Synthesis of 1,2-diaminotruxinic δ-cyclobutanes by BF 3 -controlled [2 + 2]-photocycloaddition of 5(4 H )-oxazolones and stereoselective expansion of δ-cyclobutanes to give highly substituted pyrrolidine-2,5-dicarboxylates.

The irradiation of ( Z )-4-arylidene-5(4 H )-oxazolones 1a-1u with blue light (465 nm) in the presence of the photosensitizer [Ru(bpy) 3 ](BF 4 ) 2 (2.5 mol%) and the Lewis acid BF 3 ·OEt 2 (2 equiv.) in deoxygenated methanol at room temperature affords the corresponding 1,2-diaminotruxinic cyclobutane bis-amino esters 2a-2u stereoselectively as the δ-isomer.

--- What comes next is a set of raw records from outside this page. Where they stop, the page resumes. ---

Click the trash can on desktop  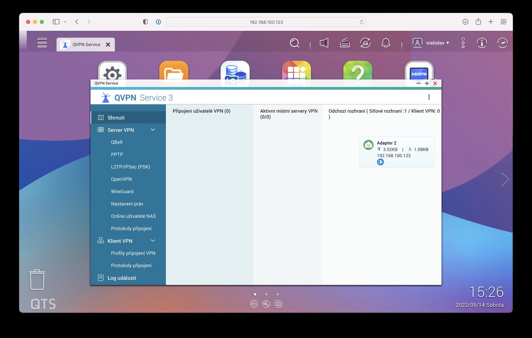click(37, 280)
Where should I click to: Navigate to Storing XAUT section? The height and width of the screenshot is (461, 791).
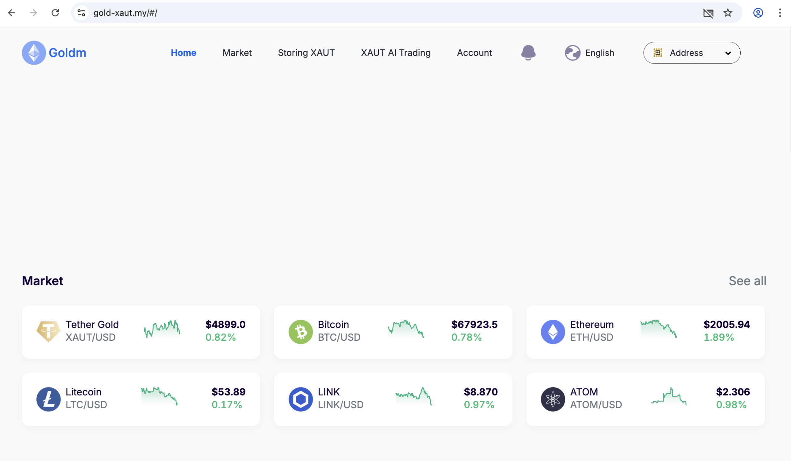[x=306, y=53]
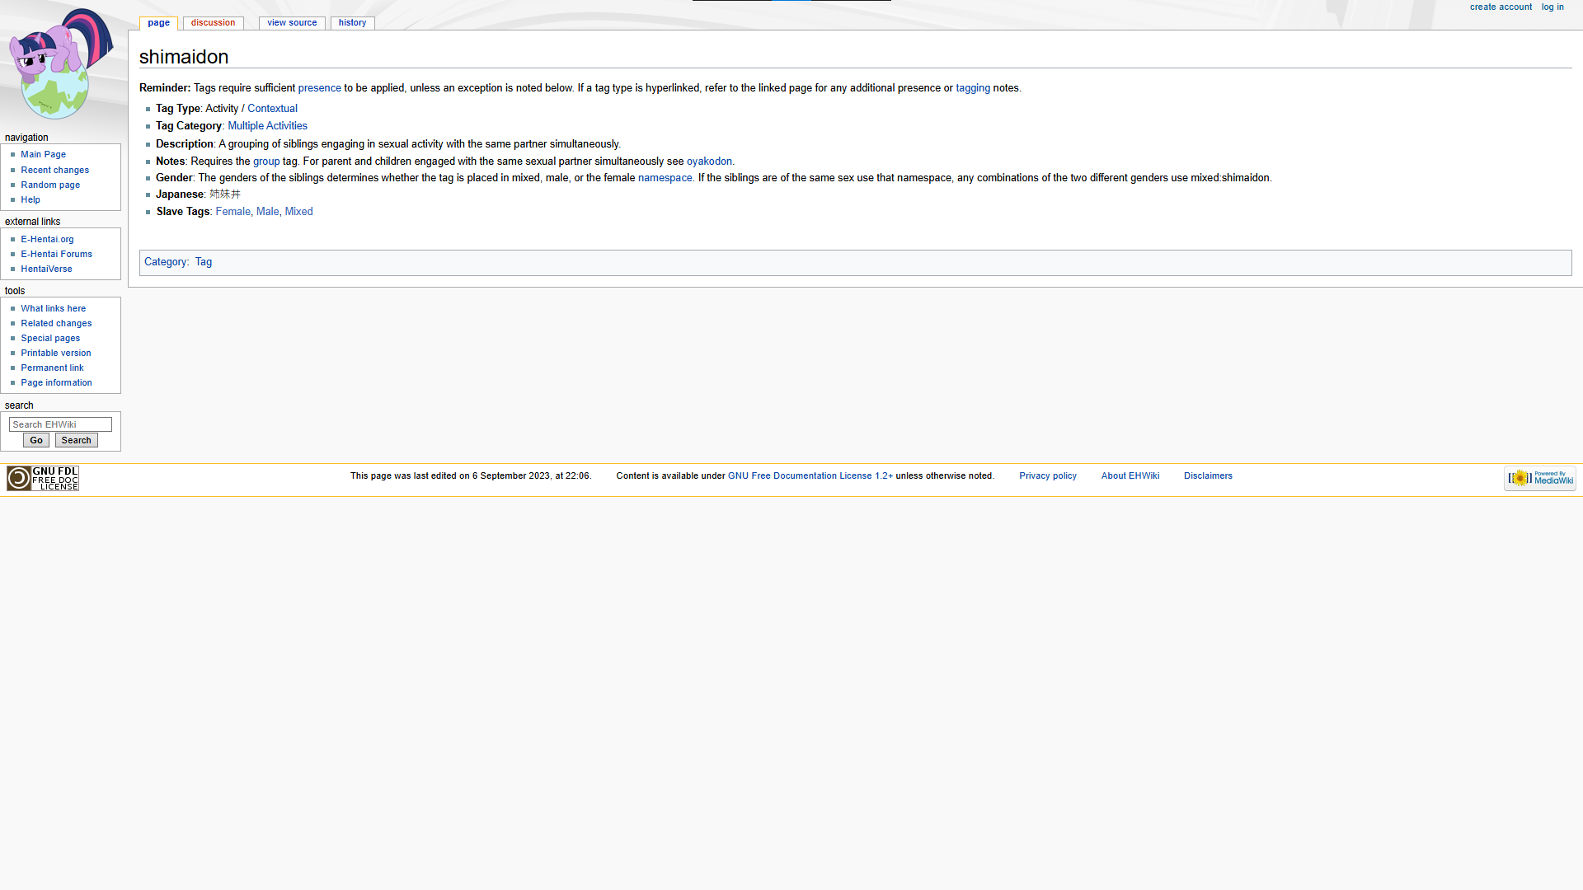Open the history tab
Screen dimensions: 1583x890
352,23
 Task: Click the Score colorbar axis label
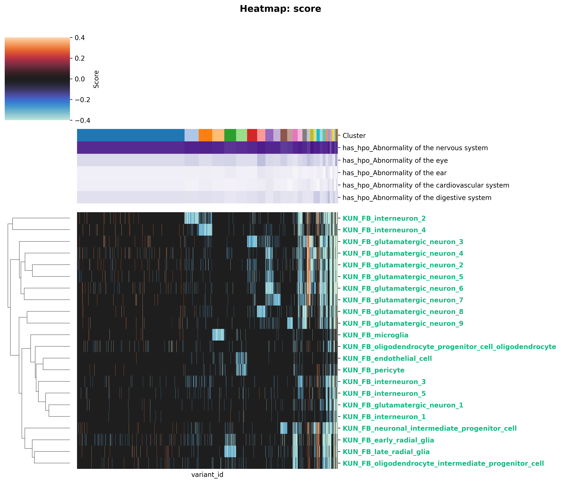click(x=96, y=79)
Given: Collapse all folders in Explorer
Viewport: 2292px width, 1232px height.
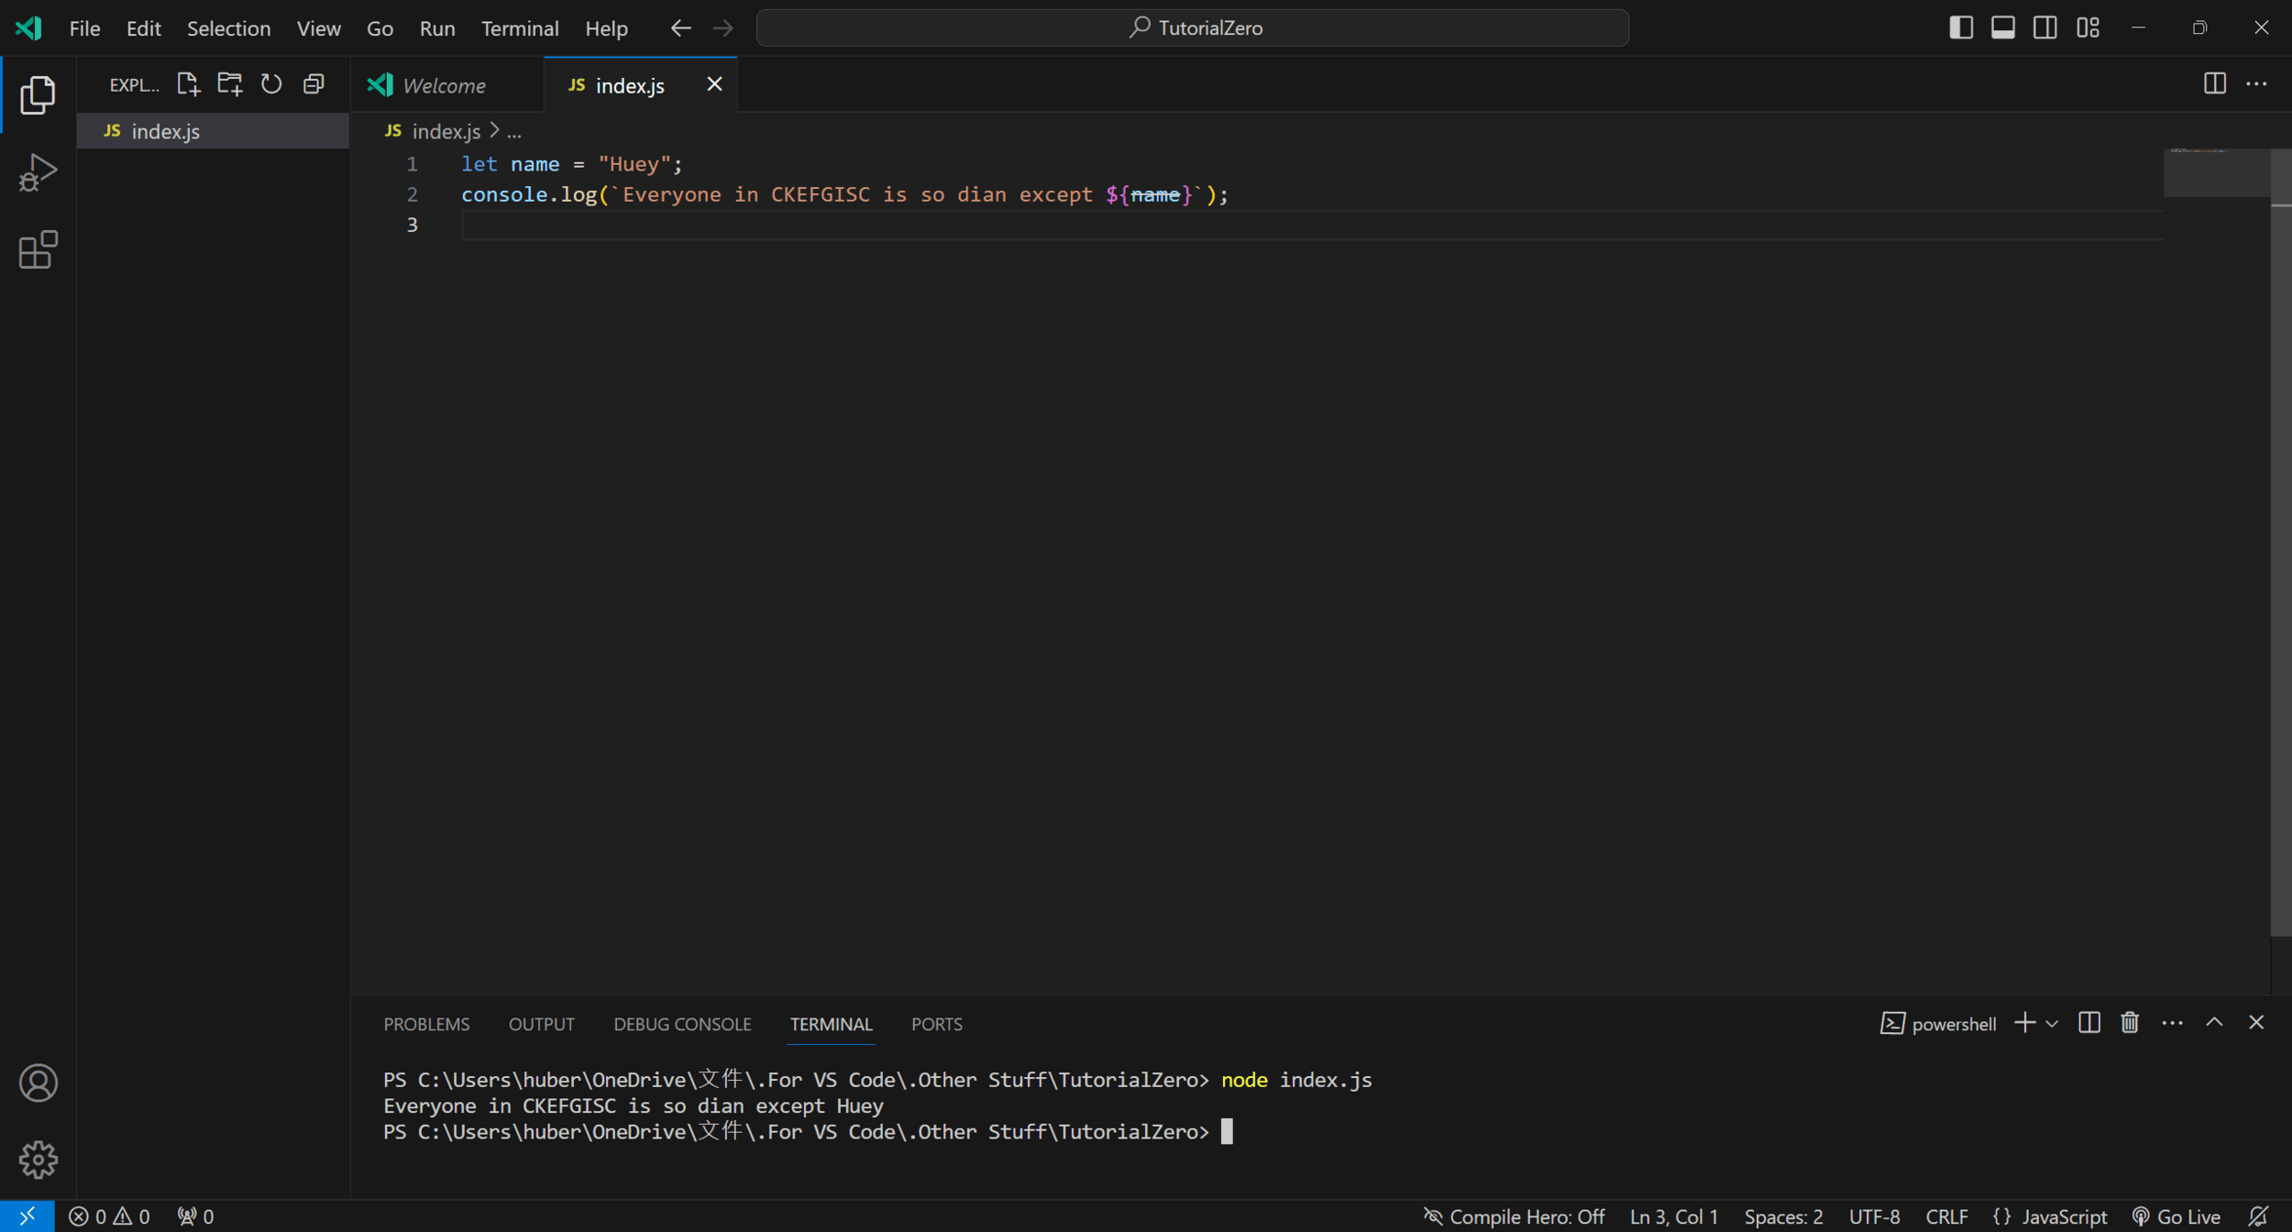Looking at the screenshot, I should [314, 84].

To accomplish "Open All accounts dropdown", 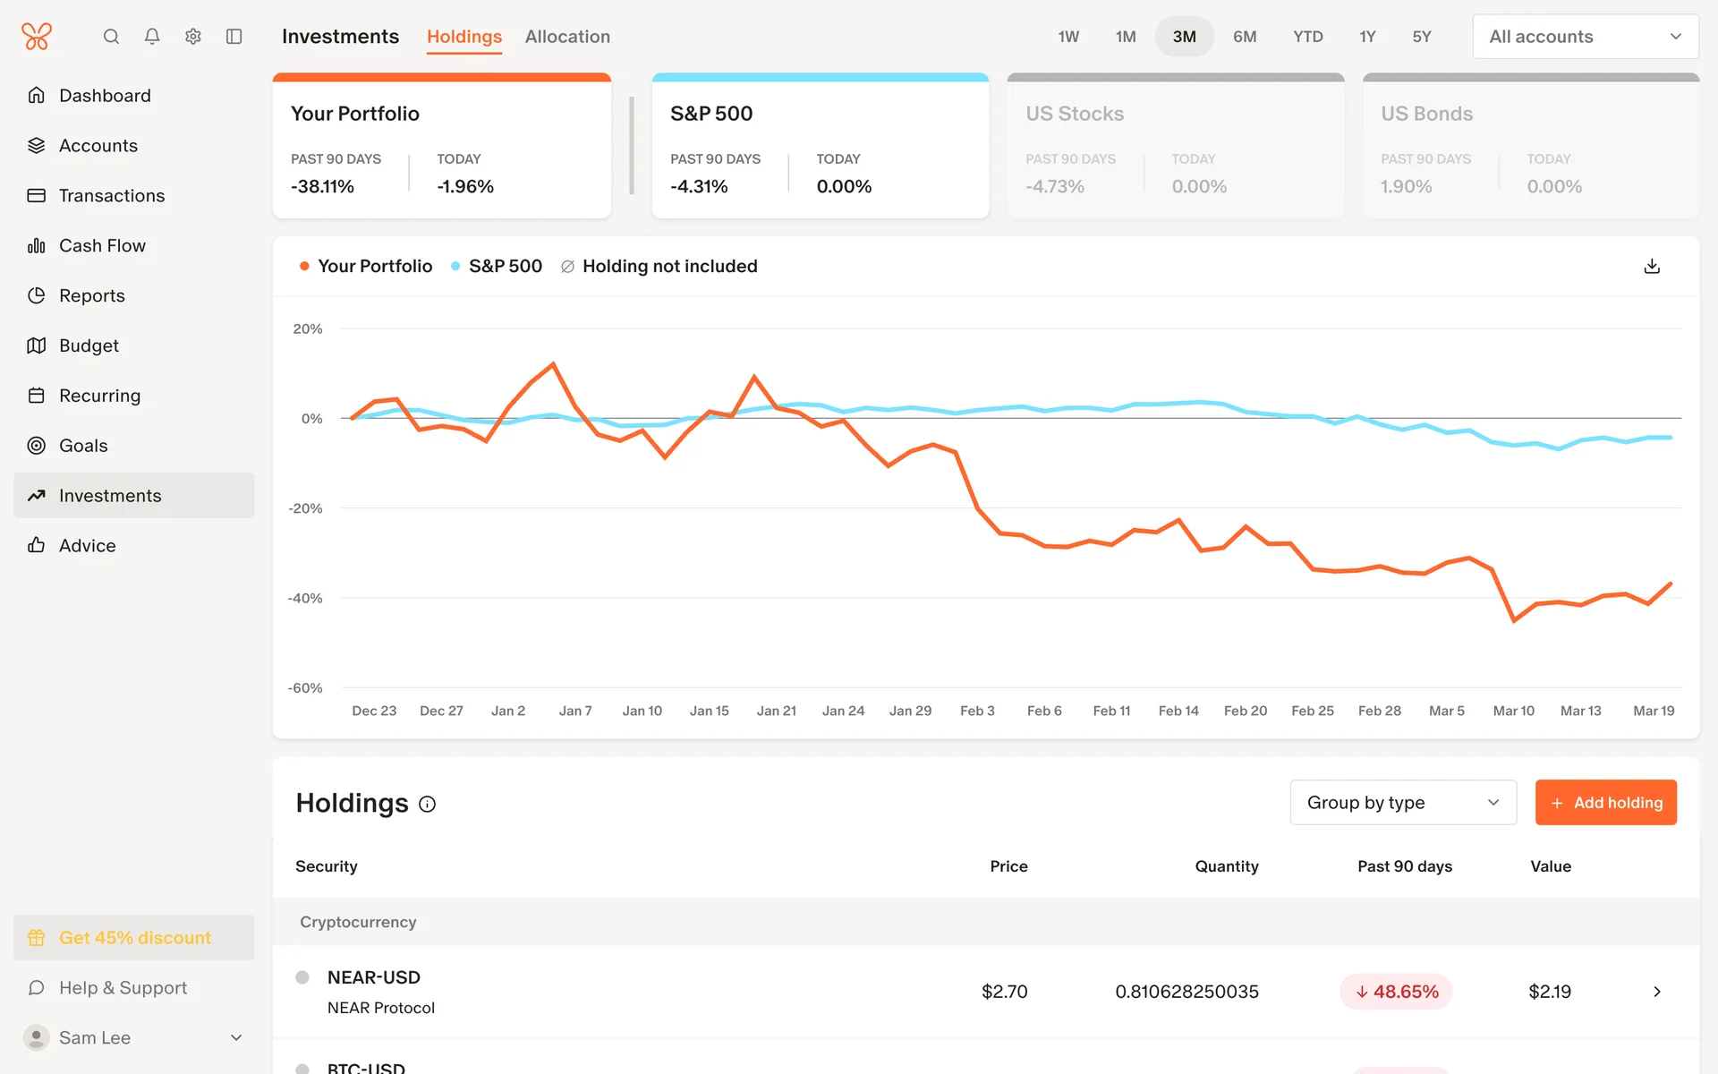I will click(1585, 37).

Characterization of cyclobutanes 2 shows that the photocycloaddition takes place by the coupling of two Z -oxazolones in a head-to-head 1,2- anti way. This change in the orientation of the coupling is promoted by O- or/and N-bonding of the BF 3 additive. The δ-cyclobutanes 2 undergo a ring expansion when heated in methanol in the presence of NaOMe (1/1 molar ratio) to give densely substituted pyrrolidine-2,5-dicarboxylates 3 in a regio- and stereoselective way. The mechanism of the cyclobutane-to-pyrrolidine ring expansion has been elucidated using DFT methods.